There have been a few published and unpublished editions of D&C 89 since 1833. This list includes all of the editions published by The Church of Jesus Christ of Latter-day Saints and a few of the unpublished ones. Very few changes have happened over time, and none of them substantial.
The only controversial change was one that appeared in the 1921 edition where a new comma appears in D&C 89:13. See “1921 Edition” below.
(This page is a work in progress!)
Sources: Rober J. Woodford
[undated] Manuscript #1
This is an unpublished copy handwritten by Wilford Woodruff on some blank pages of the Book of Commandments. According to Robert J. Woodford, “probably the earliest one extant. All of the other manuscripts are dated at least a year after the revelation was received” (p. 1214).
December 1833 or January 1834
This is the first published edition. Published on broadsheet in advance distribution of the printing of the 1835 Doctrine and Covenants.

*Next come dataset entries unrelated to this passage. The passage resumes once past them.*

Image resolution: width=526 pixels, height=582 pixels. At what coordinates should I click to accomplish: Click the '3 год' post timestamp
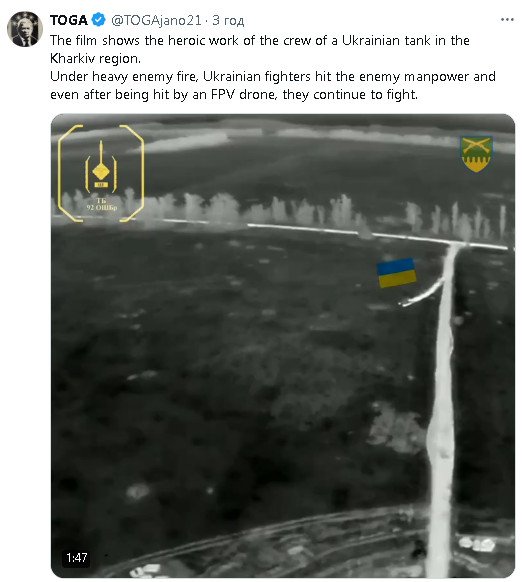[x=228, y=20]
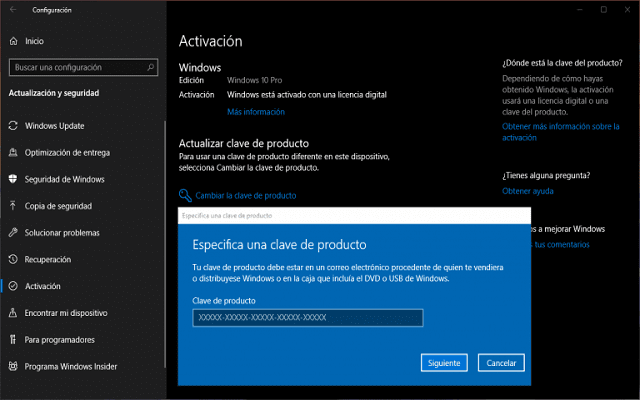Click the Recuperación icon

click(13, 259)
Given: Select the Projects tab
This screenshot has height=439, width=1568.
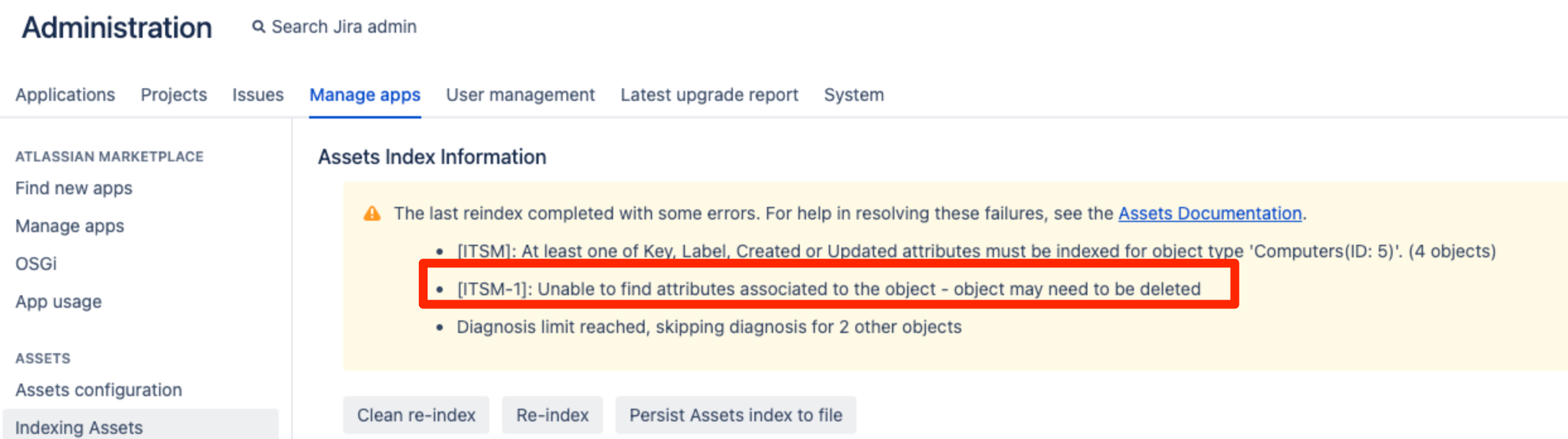Looking at the screenshot, I should click(173, 95).
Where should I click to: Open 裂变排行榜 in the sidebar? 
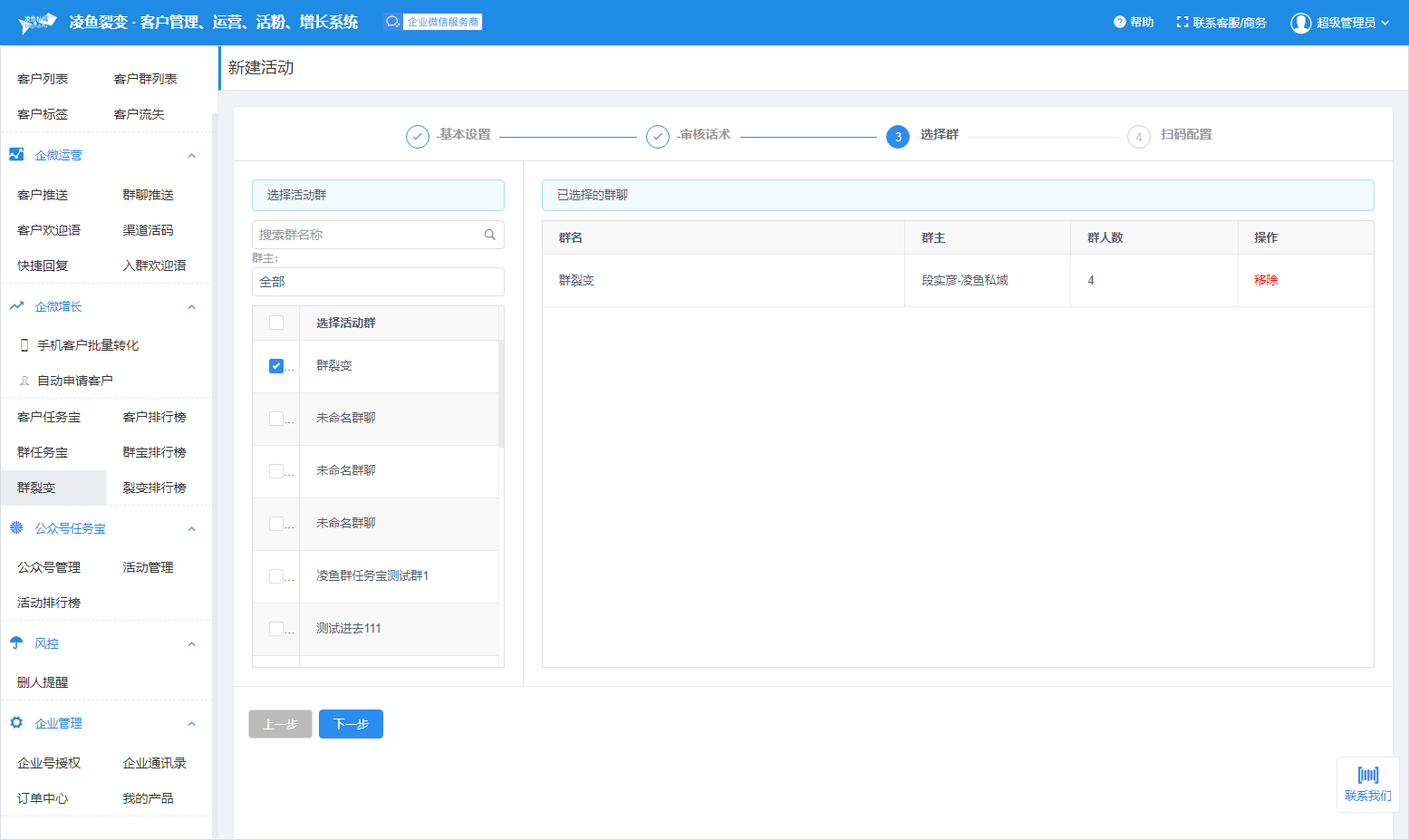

In 1921, a committee of five apostles who had recently completed a new edition of the Book of Mormon began preparing a new edition of the Doctrine and Covenants (D&C). Elder James E. Talmage, a member of the committee, noted that previous editions of the D&C contained “many errors by way of omission.”1 The most significant change in this new edition was the removal of the “Lectures on Faith,” but the committee also expanded the headnotes, revised the footnotes, and divided the pages into double columns.2 Numerous smaller changes were also made. As one of the many changes published in the revised 1921 edition, a new comma appeared in verse 13 of section 89. This comma was inserted between the words used and only. Later labeled the “vegetarian comma,” and also the “errant comma,” some people argued that the comma substantially changed the meaning of the verse, but this assertion is not supported by any evidence (see: A. Jane Birch, “Questioning the Comma in Verse 13 of the Word of Wisdom,” Interpreter: A Journal of Mormon Scripture 10 (2014): 133-149).

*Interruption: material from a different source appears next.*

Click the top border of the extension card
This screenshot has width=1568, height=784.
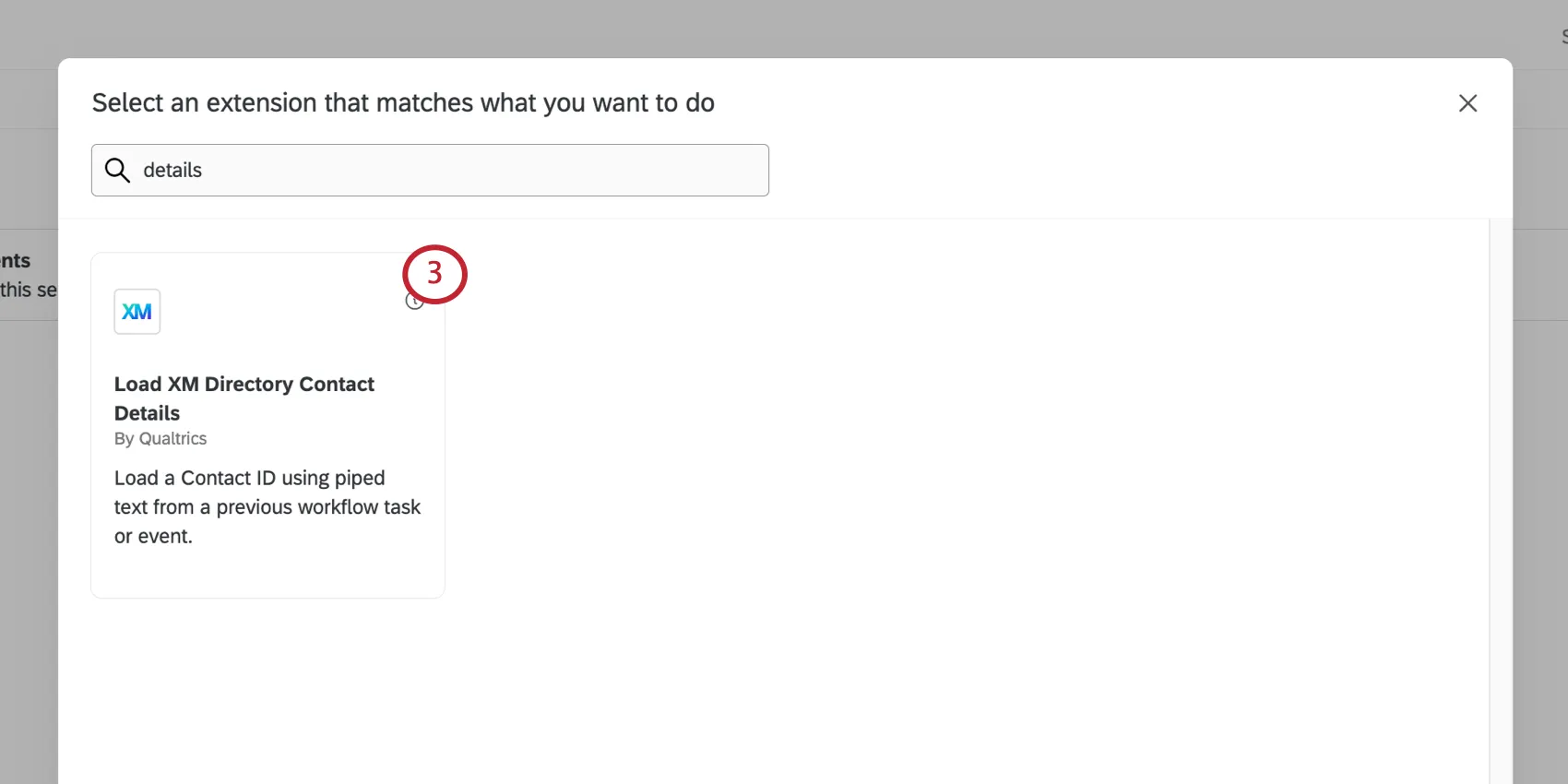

Text of the introduction to this edition:
Revelation given through Joseph Smith the Prophet, at Kirtland, Ohio, February 27, 1833. HC 1: 327–329. As a consequence of the early brethren using tobacco in their meetings, the Prophet was led to ponder upon the matter; consequently he inquired of the Lord concerning it. This revelation, known as the Word of Wisdom, was the result. The first three verses were originally written as an inspired introduction and description by the Prophet.
A change was made in the introduction to Section 89. The last sentence the 1981 edition was left out. LDS Scholars now feel that the first three verses were always an integral part of the revelation. Here is the complete text:
Revelation given through Joseph Smith the Prophet, at Kirtland, Ohio, February 27, 1833. As a consequence of the early brethren using tobacco in their meetings, the Prophet was led to ponder upon the matter; consequently, he inquired of the Lord concerning it. This revelation, known as the Word of Wisdom, was the result.